云峰就像外界说的那样,一草一木一花,都肃穆庄严得不像是生活的地方,不像是丘流亚生活的地方。

从前一向玩惯了的丘流亚,是怎么耐得住这云峰宗的千年寂寞的?这一千年,我守着她,而丘流亚,也在变啊。

祁珩回头,深深望了一眼云峰宗,这千年孤寂里,他也过得不易吧。

在回头的一瞬间,却瞥见一个有些眼熟的身影,那身影闪得极快,在一瞬间却展现出一种古老的神秘的身法。

那个身影的主人,绝不普通……难不成是什么上古大能?可就算是,也不至于这样隐蔽行事。

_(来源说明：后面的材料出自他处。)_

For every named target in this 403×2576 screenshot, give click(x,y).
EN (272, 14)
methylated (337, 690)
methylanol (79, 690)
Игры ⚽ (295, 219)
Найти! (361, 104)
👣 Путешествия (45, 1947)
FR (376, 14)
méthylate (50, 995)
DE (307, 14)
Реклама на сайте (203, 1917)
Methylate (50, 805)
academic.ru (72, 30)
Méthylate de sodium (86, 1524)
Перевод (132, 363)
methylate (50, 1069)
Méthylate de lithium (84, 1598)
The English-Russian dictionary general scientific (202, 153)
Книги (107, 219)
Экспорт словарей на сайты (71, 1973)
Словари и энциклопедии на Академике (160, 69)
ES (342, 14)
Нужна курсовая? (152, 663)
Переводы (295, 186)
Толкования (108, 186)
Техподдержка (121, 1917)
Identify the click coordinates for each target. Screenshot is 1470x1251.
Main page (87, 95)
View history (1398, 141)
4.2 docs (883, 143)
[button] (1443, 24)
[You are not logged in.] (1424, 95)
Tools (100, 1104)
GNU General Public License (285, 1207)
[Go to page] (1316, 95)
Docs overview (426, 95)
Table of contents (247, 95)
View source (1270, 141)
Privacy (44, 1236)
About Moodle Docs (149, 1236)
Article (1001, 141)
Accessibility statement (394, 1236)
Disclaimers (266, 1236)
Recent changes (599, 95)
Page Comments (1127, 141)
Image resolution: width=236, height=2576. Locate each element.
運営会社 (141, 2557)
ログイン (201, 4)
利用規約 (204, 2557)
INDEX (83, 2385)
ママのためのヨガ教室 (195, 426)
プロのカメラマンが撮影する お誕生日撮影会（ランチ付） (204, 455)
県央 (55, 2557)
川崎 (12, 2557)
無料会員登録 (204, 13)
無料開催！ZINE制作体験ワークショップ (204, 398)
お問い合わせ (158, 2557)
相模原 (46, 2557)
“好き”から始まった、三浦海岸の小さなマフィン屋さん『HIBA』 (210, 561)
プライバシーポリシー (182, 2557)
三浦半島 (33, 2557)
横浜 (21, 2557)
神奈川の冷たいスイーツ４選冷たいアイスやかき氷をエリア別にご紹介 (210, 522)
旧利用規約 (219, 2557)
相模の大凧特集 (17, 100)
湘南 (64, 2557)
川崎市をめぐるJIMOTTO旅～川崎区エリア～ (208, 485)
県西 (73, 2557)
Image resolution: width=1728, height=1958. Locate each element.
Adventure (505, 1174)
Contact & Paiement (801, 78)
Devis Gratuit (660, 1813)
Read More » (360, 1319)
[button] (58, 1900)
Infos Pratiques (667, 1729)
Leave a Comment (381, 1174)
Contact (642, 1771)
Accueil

祁珩心中一定,直直地追随那身影便去,可那身法太过诡异神秘,即使是祁珩,也不过瞬息便跟丢了。

直觉告诉他,那身影眼熟……不仅眼熟,还很像致川……可为什么他见了自己便走?

那时候化泉护她的主意是致川出的,如今她不见了,是不是也和致川有关呢?

一定是的,要不然他不会无缘无故见了自己就跑。只是他这古老的神秘的身法……

看来,东海龙宫这一趟是必须去的了。

现如今那传说中的“祁家长子,丘家三郎”中,一个祁珩早已有了心上人,一个丘流亚,虽然从前风流不羁,在千年前的那场大战以后却是收敛了含情眉目,变得越发稳重肃穆了,从前那些和他有些牵扯的仙娥们如今再去缠他,却是都吃了冷冷的闭门羹。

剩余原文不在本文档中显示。